The north half of the Standing Stone Trail is a challenging trail with great views and very little road walking. Some of the mileage was slow-going because of rocks, but as long as you are expecting that, it’s a very enjoyable experience.
There were two people signed up for the trip and only one car, so we were dependent upon a way to get between the beginning and end points. After posting on an SST Facebook group, a friend came through and offered us a ride from the end to the beginning on Saturday. (Thanks Pete!) Not long after noon, we were headed north on the SST from Jacks Mountain Road.
The Saturday plan called for about 14 miles, and given the late start, that would be difficult to accomplish before dark. Bryan is a fast hiker, so he opted for the side trip south up to the Throne Room. On our previous SST hike that would have included the Throne Room, the weather was bad (rainy and foggy) so this was a chance to see what was arguably the best view on the SST.
I started north up the fire road, took a quick look at Windy Vista, and then headed down to the town of Mapleton. Soon after, I was climbing the Thousand Steps (slowly, of course) as the sun descended in the sky.
I passed the Dinkey House around sunset and proceeded by Mill Creek Quarry in the dark. There was a hint of light on the horizon that made for a spooky view as I made my way up to Shorbs Summit. After seeing the glinting eyes of nocturnal animals, including a possum and a deer, I started looking for a spot to camp. There were plenty of flat spots once I crossed into the southern part of Rothrock State Forest. I set up my tent in the dark, and Bryan arrived about an hour later. We both commented on how much harder it is to follow the trail in the dark, but once we were set up and fed, it was a comfortable night in the mid 30s F.
The next morning, we got started around sunrise and quickly realized we were very close to the Shorbs Summit overlook.

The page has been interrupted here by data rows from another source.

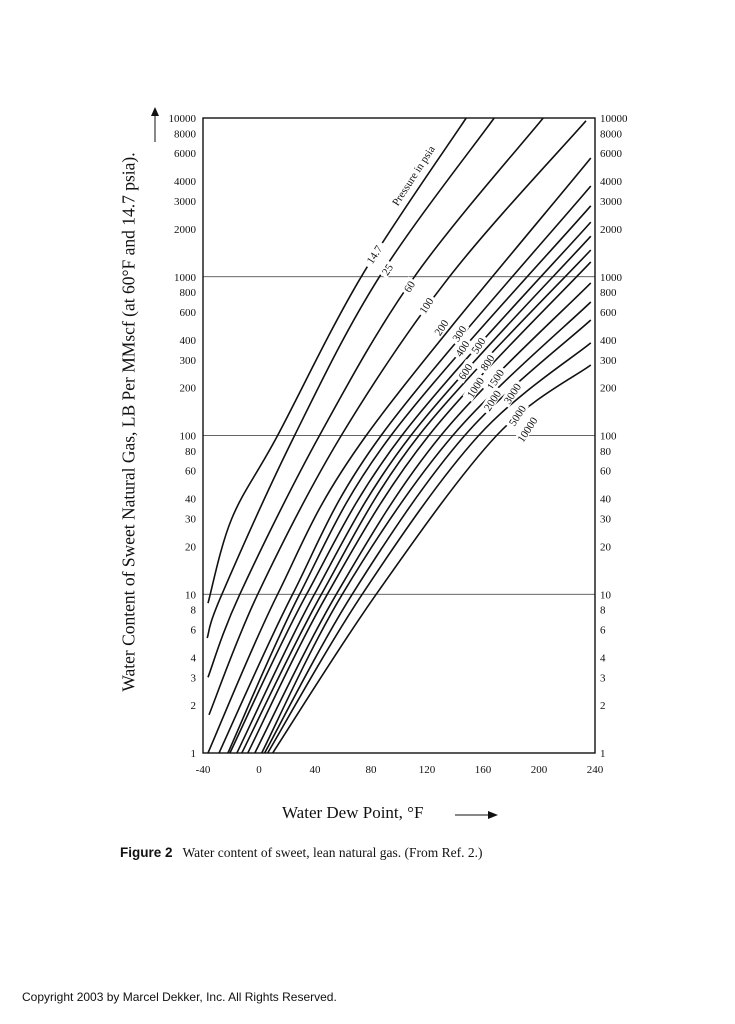 The height and width of the screenshot is (1024, 735). Describe the element at coordinates (428, 770) in the screenshot. I see `x-tick-label: 120` at that location.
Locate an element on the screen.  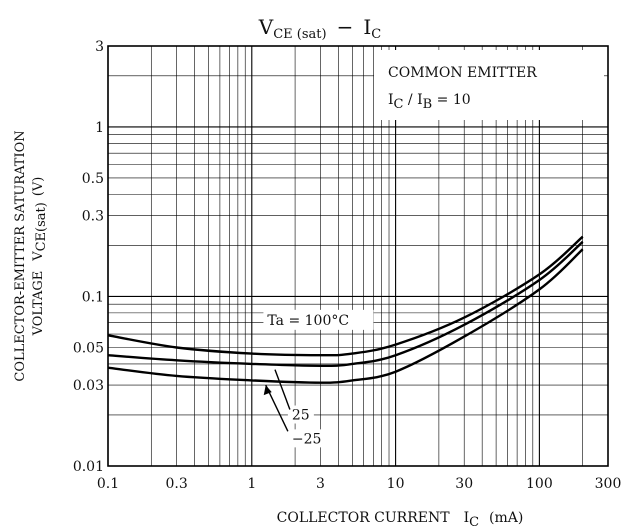
title-main: V is located at coordinates (266, 27).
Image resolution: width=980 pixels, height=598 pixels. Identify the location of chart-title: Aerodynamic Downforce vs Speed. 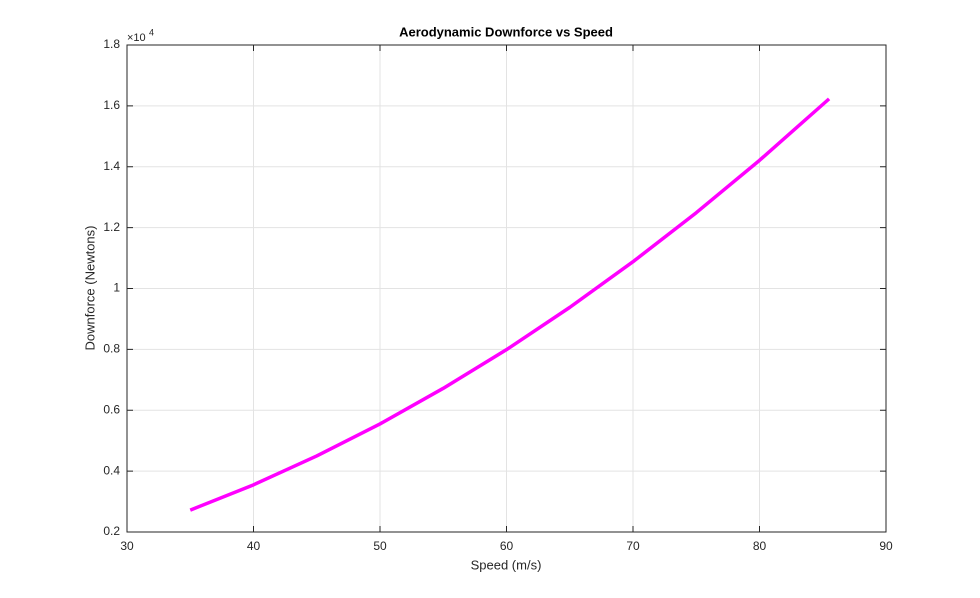
(506, 32).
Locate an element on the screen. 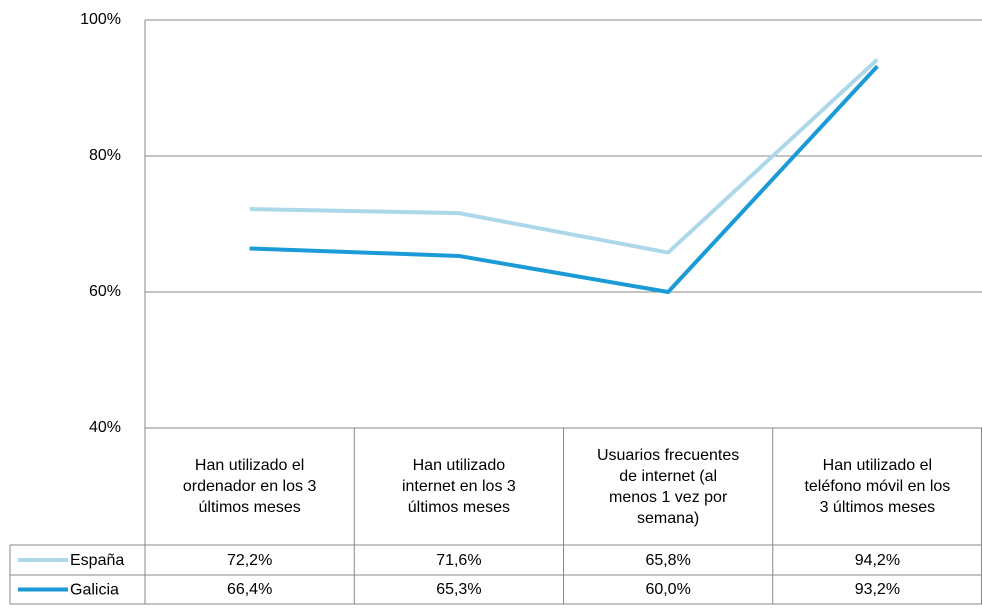 Image resolution: width=982 pixels, height=611 pixels. legend-label: Galicia is located at coordinates (94, 590).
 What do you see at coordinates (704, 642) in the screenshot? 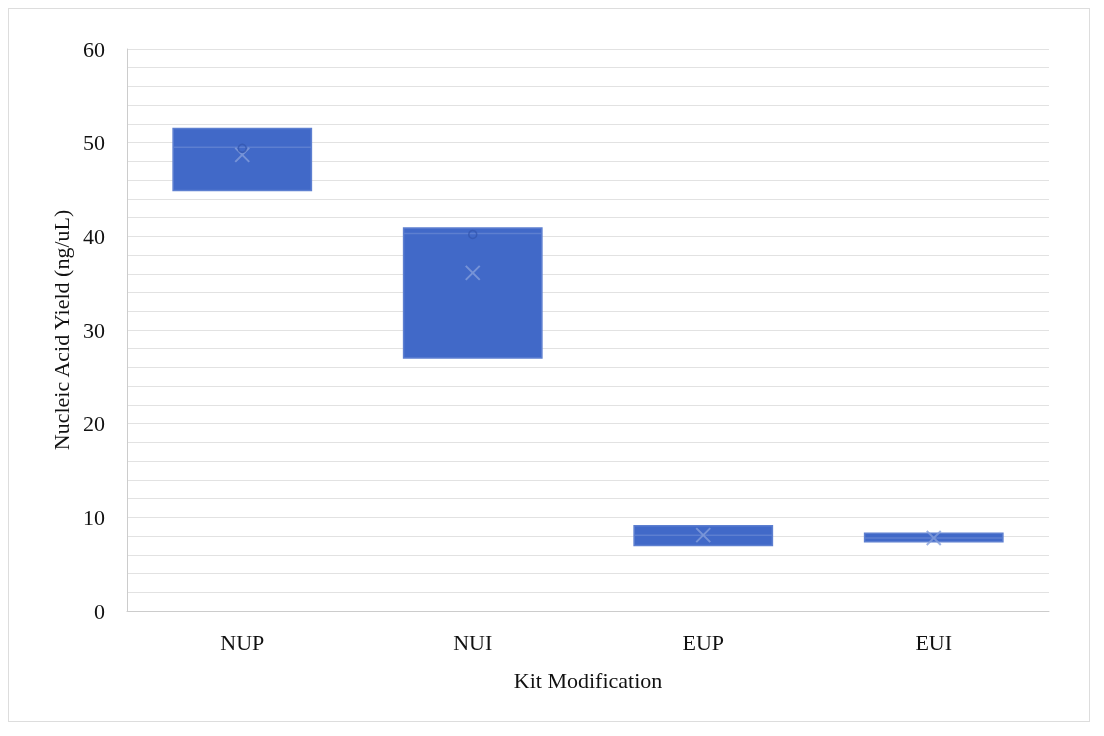
I see `x-tick-label: EUP` at bounding box center [704, 642].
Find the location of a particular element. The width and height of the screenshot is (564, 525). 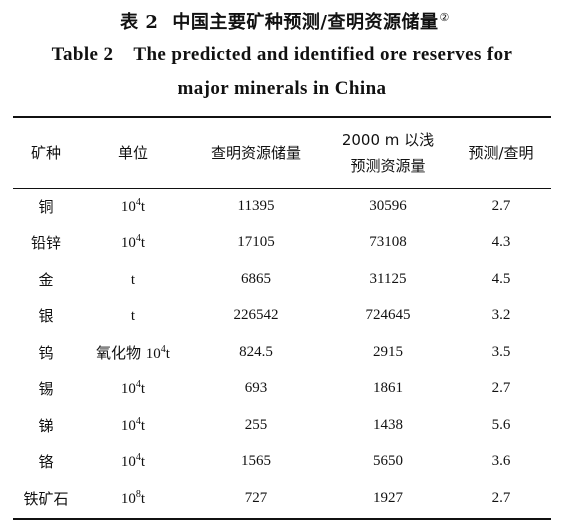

After passing Shorbs Summit, the trail headed back downhill, across highway 655, and into State Game Lands 112 for a relatively gentle trek toward Rocky Ridge Natural Area. By the elevation profile, it might look like easy going, but as the name would suggest, the terrain in Rocky Ridge limited the pace. Before heading downhill from Rocky Ridge, I took a lunch break where Bryan caught up and we discussed the rough plan for the rest of the day.
It was a long climb back up across Allensville Road to Stone Mountain and a series of spectacular views, including Hawk Watch, where I saw a bird-watcher recording hawk sightings. We talked a little about the the organizations that record bird activity, and then I proceeded northward along the SST, hoping to make it to Turkey Trail before dark.
A few miles later, I realized that I was missing a water bottle (oops!) at the same time I met a local and stopped to chat. He owned nearby land and thought he could help keep the trail clear, which I strongly encouraged, as it was a rough stretch of trial with its share of blowdowns. I was hoping that Bryan had the water bottle, because if he didn’t, I was probably looking at three extra miles in the dark down to the next water source at Greenwood Furnace State Park. Thankfully Bryan did pick it up, yielding a sigh of relief from me.
We rock-hopped another mile and then opted for a fantastic view near a power line, even though it was a couple miles short of the intersection with Turkey Trail. We decided it was more fun to watch the light fade from our tents, not having to search for a flat spot in the dark. It was a relatively warm night, dropping only to about 40 F.
On Monday morning, it was only a mile or two, with some porcupine sightings, before the trail started its descent toward Greenwood Furnace. I didn’t bother checking the doors at the ranger station to see if they were open on Veterans Day, but Bryan mentioned later that he saw someone go into the building. No matter though. I refilled my water bottle at the creek and proceeded up the hill toward the Greenwood Furnace Fire Tower.
Once the climb was done, I delighted in the downhill trek toward the beautiful Alan Seeger Natural Area, abundant with green foliage and crisp water sources.
Soon afterward, the trail merged into Detweiler Run, passed by some excellent campsites that I remember from previously hiking the Mid State Trail, and climbed back to the intersection that led to the car.
We drove an hour to Pizza Star II in Three Springs, salivating the entire way. I remembered that the stromboli was big, but I didn’t recall just how enormous it was. I had an indulgent lunch there and enjoyed three more lunches from that one stromboli later in the week. Bryan polished off some pizza and a large portion of chicken parmigiana, but left with a doggie bag as well.
Trip stats (not including side trips to viewpoints):
- Mileage: 15+21+11 miles for a total of about 47 SST miles.